:: Text section

It funded weapons that killed children, “development” projects that destroyed communities, and further enriched some of the richest people on earth
at the expense of some of the poorest.
This is the debt that developing nations are being asked to pay back today.
In
fact, the story of debt in Africa is so uniform across so many countries as to
allow for the discernment of a system at work.
Foreign nations help a dictator take power for political reasons, and
then fund his regime to ensure it can repel any attempt at a change in
government. Lending funds the security
services, the patronage network, and the dictator’s personal spending habits,
which become very lavish, very quickly.
Resource extraction is streamlined at the expense of the domestic
economy and to the benefit of multi-national corporations while structural
adjustment programs imposed as part of debt restructuring agreements crater the
middle class and the civil service. With
the economy in free fall, money starts to flow outward in the form of capital
flight, further draining the economy and obliterating the tax base. Protests are squashed with external support. Banks lend money knowing full well it will be
stolen because they make money off the lending anyway. Governments send arms and soldiers to assist
brutal tyrants. And then, when it’s
finally all over and the nightmare of dictatorship is somehow broken by the
will of the people, the banks and the rich governments and the multi-lateral
institutions cough loudly and ask to be paid back.
Speaking
of Africa as if it is a single place is, of course, absurd; this is a massive
continent of enormous ethnic, religious, racial, social, and cultural
diversity. And yet this same scenario played
out over and over again. It happened in
South Africa, where western institutions now demand that the ANC repay the
debts of its Apartheid predecessors. It
happened in Rwanda, where France systematically armed and supported the
genocidal regime around President Juvenal Habyarimana; today, Rwanda’s
government, whatever its faults, continues to pay off the debts of its
murderous predecessor. It happened in
Somalia, where a brutal dictatorship armed alternatively by the Americans and
the Soviets was replaced by two decades of famine and anarchy, and where the
newly emerging government is being lectured by the IMF to pay back what “it” “owes” to the West.
And,
on an unimaginable scale, it happened in the Democratic Republic of the Congo,
where America’s favorite “anti-communist” dictator, Mobutu Sese Seko, looted
his country for more than thirty years, leaving it in ruins. Mobutu stole billions during his time in
office, funneling money from kickbacks, loans, fraudulent development projects,
and even straight from the country’s budget into his own pocket. He spent state money to take his inner circle
to Disneyworld and to ferry, on multiple occasions, a number of sheep from
Venezuela to his personal farm in the DRC.

::::

Instruction - In the passage about debt in Africa, from which country did Mobutu have sheep flown to his personal farm? Rely only on the passage about debt in Africa.

:: Given material

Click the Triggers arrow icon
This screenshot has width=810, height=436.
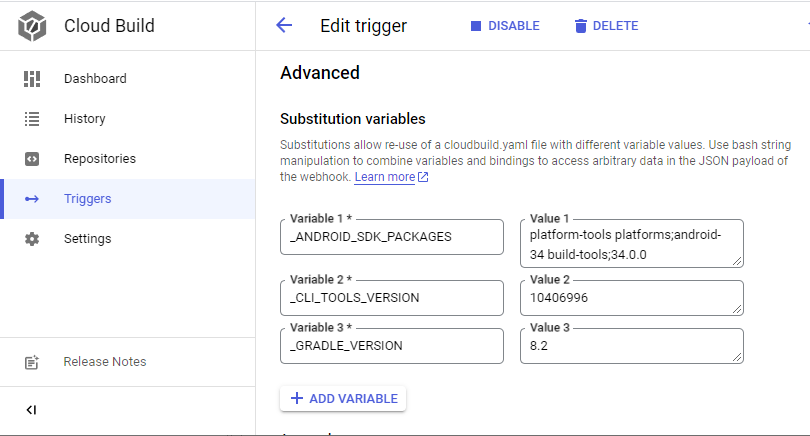(32, 199)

::::

Output - Venezuela.